__Work to do__.
Report how many lines below contain the string "This". Give only the number.

__Available records__.
— begin —

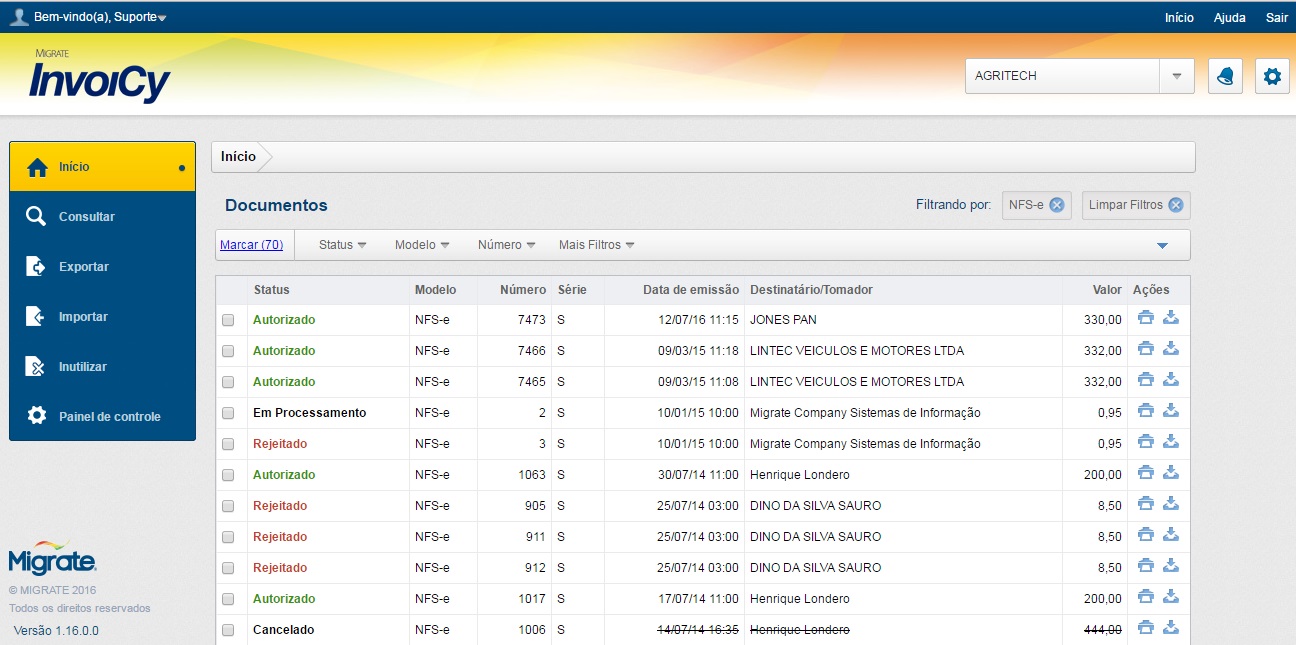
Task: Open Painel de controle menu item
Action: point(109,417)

— end —
— begin —

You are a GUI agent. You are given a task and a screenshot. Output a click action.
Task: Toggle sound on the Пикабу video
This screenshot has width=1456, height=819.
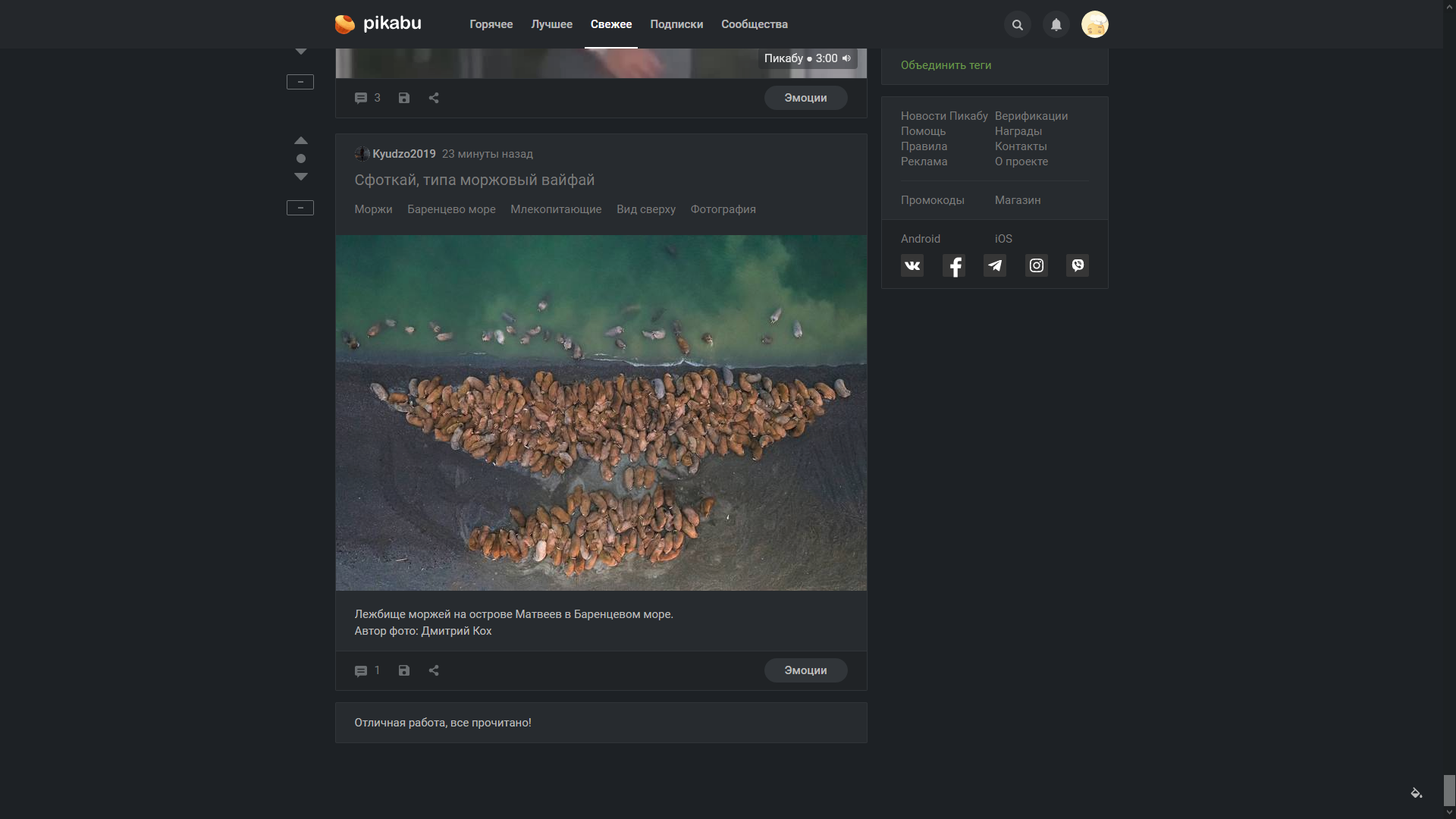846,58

— end —
— begin —

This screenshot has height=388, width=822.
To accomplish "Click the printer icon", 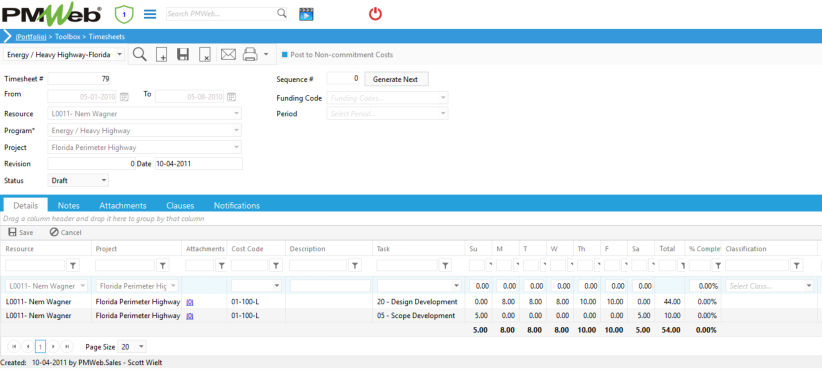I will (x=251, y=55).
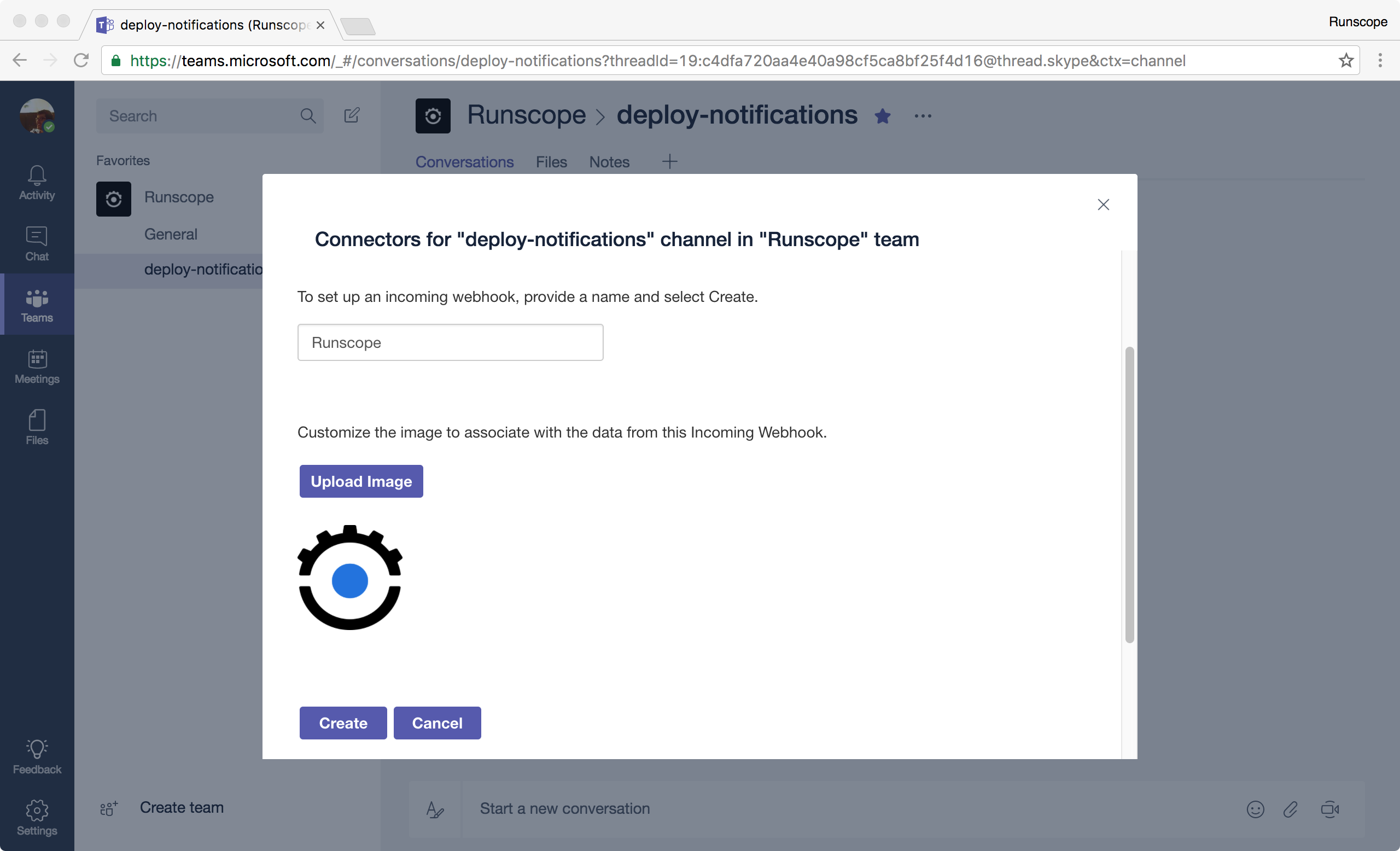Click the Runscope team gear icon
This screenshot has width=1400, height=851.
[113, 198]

— end —

__Complete response__.
3